Comparison of Gd-Bz-TTDA, Gd-EOB-DTPA, and Gd-BOPTA for dynamic MR imaging of the liver in rat models

Abstract

To evaluate the competitive potential of a new lipophilic paramagnetic complex, Gd-Bz-TTDA [4-benzyl-3,6,10-tri (carboxymethyl)-3,6,10-triazado-decanedioic acid] compared with two other commercially available MR hepatobiliary contrast agents, gadobenate dimeglumine (Gd-BOPTA) and gadoxetic acid (Gd-EOB-DTPA), dynamic MR imaging studies were performed on normal and hepatocellular carcinoma (HCC) rat models using a 1.5-Tesla MR scanner. The results indicate that normal rats that were injected with 0.1 mmol/kg Gd-Bz-TTDA showed significantly more intense and persistent liver enhancement than those that were injected with the same dose of Gd-EOB-DTPA or Gd-BOPTA. All of these agents showed similar enhancement patterns in the implanted HCC. The liver-lesion contrast-to-noise ratios were higher and more persistent in rats that were injected with Gd-Bz-TTDA. These results indicate that Gd-Bz-TTDA is comparable with the commercially available hepatobiliary agents, Gd-EOB-DTPA and Gd-BOPTA, and can result in more intense and prolonged liver enhancement while still providing better liver-lesion discrimination. These results warrant further large-scale studies.

Figure 1

Time‐enhancement changes in the livers of normal rats after the injection of 0.1 mmol/kg Gd‐Bz‐TTDA, Gd‐EOB‐DTPA, or Gd‐BOPTA on T1‐weighted images (mean ± standard deviation, n = 12 in each group).

Figure 2

Gd‐Bz‐TTDA, Gd‐EOB‐DTPA, and Gd‐BOPTA enhanced dynamic T1‐weighted TFE images in normal rats. A: Precontrast images. B: Arterial phase at 28 seconds. C: Venous phase at 70 seconds. D: Equilibrium phase at 126 seconds. E, F, G, and H: Hepatobiliary phase at 5–120 minutes. Gd‐Bz‐TTDA produced more intense enhancement in liver than the other two groups at 30, 60, and 120 minutes. Circle: reference standard.

Figure 3

Sequential T1‐weighted TFE images of a rat with implanted HCC before and after injection of 0.1 mmol/kg Gd‐Bz‐TTDA (A), Gd‐EOB‐DTPA (B), or Gd‐BOPTA (C). In the images recorded at 28 and 70 seconds, similar degrees of tumor enhancement are noted in each group.

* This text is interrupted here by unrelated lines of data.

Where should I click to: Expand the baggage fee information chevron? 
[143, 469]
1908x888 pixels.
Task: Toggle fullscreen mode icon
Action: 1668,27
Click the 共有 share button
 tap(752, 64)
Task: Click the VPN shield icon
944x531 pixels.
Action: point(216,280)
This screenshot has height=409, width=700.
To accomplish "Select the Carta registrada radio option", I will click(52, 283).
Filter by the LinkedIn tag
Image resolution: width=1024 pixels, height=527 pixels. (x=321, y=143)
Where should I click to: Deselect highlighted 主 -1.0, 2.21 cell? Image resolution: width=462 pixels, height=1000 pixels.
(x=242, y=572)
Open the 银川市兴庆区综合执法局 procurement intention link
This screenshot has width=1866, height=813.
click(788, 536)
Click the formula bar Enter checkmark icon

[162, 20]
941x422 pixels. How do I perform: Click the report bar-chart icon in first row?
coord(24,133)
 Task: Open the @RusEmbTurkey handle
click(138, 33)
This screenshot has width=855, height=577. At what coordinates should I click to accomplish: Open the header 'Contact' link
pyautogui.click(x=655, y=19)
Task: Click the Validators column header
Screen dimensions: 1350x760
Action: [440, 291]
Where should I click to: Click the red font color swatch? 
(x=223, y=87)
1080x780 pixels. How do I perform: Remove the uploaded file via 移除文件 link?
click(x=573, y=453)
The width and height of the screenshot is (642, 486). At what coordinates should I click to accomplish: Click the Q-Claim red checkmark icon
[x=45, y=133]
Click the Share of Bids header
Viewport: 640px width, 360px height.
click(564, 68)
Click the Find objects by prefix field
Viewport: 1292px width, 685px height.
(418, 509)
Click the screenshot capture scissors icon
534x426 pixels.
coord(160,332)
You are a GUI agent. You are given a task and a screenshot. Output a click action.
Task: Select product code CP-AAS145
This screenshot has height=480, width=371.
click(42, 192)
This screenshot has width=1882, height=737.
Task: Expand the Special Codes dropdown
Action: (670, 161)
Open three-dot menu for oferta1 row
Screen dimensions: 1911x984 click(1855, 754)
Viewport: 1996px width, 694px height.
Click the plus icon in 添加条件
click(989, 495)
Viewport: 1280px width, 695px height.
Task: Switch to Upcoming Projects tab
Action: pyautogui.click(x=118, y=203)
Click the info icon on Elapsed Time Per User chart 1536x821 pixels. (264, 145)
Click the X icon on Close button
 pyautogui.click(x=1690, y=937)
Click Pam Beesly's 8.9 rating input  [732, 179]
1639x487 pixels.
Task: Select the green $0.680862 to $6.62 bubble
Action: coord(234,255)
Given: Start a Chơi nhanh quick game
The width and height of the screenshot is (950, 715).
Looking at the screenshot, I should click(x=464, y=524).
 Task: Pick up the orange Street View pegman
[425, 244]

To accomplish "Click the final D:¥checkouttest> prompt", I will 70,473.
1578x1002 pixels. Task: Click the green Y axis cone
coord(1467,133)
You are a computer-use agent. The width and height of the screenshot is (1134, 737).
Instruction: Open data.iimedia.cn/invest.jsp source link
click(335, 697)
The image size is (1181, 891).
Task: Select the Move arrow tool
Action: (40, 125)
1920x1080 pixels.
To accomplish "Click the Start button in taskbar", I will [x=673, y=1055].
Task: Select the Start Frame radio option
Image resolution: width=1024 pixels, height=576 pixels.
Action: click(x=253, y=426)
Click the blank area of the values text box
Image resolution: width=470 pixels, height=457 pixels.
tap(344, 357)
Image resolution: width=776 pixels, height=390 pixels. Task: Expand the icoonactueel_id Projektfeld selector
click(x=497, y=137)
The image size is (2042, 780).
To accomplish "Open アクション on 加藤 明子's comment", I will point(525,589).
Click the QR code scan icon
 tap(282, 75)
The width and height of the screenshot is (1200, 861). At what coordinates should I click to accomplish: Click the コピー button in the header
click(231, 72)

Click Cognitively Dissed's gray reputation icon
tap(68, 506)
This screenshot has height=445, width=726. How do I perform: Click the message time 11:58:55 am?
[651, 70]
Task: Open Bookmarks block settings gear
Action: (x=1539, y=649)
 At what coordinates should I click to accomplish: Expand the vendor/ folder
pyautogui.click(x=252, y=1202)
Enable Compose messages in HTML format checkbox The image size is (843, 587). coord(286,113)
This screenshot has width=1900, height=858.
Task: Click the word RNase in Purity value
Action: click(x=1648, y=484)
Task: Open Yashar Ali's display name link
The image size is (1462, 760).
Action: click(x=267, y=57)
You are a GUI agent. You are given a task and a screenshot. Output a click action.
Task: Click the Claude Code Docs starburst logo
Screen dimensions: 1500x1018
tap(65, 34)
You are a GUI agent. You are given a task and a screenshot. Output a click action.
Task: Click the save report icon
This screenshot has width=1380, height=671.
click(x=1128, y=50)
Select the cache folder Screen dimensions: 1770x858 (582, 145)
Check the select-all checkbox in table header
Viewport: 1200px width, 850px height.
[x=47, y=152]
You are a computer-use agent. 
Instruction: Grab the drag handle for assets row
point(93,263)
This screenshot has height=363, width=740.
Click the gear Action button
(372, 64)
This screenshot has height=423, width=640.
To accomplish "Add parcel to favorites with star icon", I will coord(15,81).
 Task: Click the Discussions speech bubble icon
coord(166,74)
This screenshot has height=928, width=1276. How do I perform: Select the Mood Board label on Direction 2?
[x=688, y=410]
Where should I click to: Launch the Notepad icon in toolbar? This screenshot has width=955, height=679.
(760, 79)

At 5 minutes, good liver‐to‐lesion differentiation is demonstrated in all three groups due to the intense liver enhancement and wash‐out of the tumor contrast agent. At 60 and 120 minutes, persistent and intense liver enhancement with better liver‐lesion contrast is noted following the injection of Gd‐Bz‐TTDA; however, only faint enhancement of the liver and noticeably less discrimination of the lesions are noted in the other two groups. The arrows indicate the tumor. (D) Cut surface of an autopsied specimen with liver HCC showing central necrosis (arrow head). (E) Histological specimen demonstrating poorly differentiated HCC, which consists of dark and light cells. Mitotic features and hypervascularity are also noted. (hematoxylin and eosin stain, original magnification 80×).

Figure 4

Percentage increase in liver‐lesion CNR in rats with HCC after injection of Gd‐Bz‐TTDA, Gd‐EOB‐DTPA, or Gd‐BOPTA (mean; n = 6 in each group; solid: solid part of tumor; necrotic: central necrotic part of the tumor).